Théâtre / En adaptant le puissant roman du Prix Nobel de littérature Orhan Pamuk, Neige, Blandine Savetier met en scène une lecture subtile des tiraillements de la société turque entre laïcité et islamisme, traditions et modernité
Le poète Ka, revenu de son exil à Francfort, est recruté par un journal stambouliote pour enquêter sur des suicides de jeunes filles voilées à Kars, ville de l'extrême est de la Turquie et suivre les élections municipales qui vont s'y dérouler.

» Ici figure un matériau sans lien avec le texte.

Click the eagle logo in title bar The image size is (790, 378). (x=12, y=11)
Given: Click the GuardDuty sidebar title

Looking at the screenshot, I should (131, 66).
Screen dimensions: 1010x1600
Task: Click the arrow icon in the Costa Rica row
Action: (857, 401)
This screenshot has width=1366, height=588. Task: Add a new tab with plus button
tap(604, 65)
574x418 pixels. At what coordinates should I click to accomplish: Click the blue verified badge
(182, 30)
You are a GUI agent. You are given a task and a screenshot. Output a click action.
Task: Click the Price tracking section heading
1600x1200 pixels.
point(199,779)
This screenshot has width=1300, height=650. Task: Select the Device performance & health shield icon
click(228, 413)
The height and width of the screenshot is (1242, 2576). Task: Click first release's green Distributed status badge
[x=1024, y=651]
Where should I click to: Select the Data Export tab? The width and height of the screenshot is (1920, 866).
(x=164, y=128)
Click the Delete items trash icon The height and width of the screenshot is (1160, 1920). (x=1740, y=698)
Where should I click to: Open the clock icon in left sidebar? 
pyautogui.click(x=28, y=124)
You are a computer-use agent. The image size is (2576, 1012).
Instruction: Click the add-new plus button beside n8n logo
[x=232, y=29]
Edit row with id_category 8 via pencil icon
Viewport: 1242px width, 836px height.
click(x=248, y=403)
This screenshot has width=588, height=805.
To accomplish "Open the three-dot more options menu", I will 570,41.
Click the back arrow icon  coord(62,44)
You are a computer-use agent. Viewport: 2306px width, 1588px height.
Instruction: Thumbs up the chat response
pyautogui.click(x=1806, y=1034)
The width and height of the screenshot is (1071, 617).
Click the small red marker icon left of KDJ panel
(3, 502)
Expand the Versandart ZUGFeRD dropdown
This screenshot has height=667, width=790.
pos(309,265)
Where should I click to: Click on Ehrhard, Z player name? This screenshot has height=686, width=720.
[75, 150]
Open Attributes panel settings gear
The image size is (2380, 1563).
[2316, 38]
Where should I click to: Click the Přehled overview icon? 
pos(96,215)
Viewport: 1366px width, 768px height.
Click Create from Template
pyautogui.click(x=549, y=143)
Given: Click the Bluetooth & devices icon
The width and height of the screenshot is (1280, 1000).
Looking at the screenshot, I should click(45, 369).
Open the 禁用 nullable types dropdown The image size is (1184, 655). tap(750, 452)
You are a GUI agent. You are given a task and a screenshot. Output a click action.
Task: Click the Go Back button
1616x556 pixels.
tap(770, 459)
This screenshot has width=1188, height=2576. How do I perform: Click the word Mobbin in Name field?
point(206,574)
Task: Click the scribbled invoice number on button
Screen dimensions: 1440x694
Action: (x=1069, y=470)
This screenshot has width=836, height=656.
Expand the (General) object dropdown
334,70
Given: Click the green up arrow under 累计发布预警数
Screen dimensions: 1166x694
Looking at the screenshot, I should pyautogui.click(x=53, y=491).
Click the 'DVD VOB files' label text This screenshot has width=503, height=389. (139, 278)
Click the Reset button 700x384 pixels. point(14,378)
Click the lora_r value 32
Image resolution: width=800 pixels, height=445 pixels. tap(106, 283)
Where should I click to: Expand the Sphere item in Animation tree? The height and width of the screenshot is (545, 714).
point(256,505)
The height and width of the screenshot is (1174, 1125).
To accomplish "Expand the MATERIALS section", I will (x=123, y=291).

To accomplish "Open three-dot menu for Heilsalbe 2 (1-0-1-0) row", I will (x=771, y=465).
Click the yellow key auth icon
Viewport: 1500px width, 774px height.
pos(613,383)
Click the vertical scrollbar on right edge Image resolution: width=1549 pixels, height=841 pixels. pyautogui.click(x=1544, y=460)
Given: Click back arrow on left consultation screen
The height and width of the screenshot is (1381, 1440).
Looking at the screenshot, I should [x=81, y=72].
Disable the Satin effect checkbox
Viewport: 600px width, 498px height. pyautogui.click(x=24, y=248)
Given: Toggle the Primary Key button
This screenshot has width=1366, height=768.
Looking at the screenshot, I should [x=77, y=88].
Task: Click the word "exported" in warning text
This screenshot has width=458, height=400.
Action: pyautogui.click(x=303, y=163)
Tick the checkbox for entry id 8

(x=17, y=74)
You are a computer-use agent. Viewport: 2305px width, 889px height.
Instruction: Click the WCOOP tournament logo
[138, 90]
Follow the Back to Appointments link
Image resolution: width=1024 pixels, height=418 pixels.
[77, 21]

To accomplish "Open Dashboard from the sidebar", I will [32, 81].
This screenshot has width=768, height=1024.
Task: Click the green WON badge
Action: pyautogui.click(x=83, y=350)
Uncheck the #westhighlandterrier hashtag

Dans cette ville frontière coupée du monde par une tempête de neige et en pleins troubles liés à cette élection à haut risque, il se retrouve pris entre les autorités kémalistes laïques et les islamistes, qui tous veulent instrumentaliser les filles voilées, les suicides et le poète qu'il est. Ka est venu aussi à Kars pour retrouver la belle Ipek, jadis connue à l'université. La neige qui nimbe la ville lui confère une poésie mélancolique, propre aux lieux oubliés du monde, où se répondent avec une intensité fiévreuse le vide existentiel et la recherche du sens. Ka y retrouve surtout son inspiration poétique perdue. Il traverse comme un "derviche" les évènements extraordinaires qui secouent la ville, la roue de l'histoire se met en branle et finit par le happer à son tour.
Deux thèmes, deux mouvements
Le travail dramaturgique de la metteure en scène Blandine Savetier, artiste associée au Théâtre National de Strasbourg, a consisté à identifier deux grands thèmes qui structurent l'adaptation en deux mouvements. Dans le premier, le poète Ka est central. Sharif Andoura, que l'on a déjà vu à La Comédie dans les dernières mises en scène de Mathieu Cruciani (Moby Dick de Fabrice Melquiot en 2014 et Un beau ténébreux d'après Julien Gracq en 2016), se met dans la peau de cet exilé qui essaie de se reconnecter à son pays natal. Il est dans une logique individualiste "moderne", contre les autres personnages dont le discours et la philosophie tendent à dissoudre l'individu dans la Communauté. Dans le deuxième mouvement, c'est le metteur en scène et acteur Sunay Zaim (Philippe Smith, qui a également joué dans le Moby Dick de Mathieu Cruciani) qui est le personnage principal. En provoquant un coup d'état dans un théâtre puis en mettant en scène sa propre mort, il devient l'acteur principal de l'histoire et oblige tous les autres personnages à se définir par rapport à son acte.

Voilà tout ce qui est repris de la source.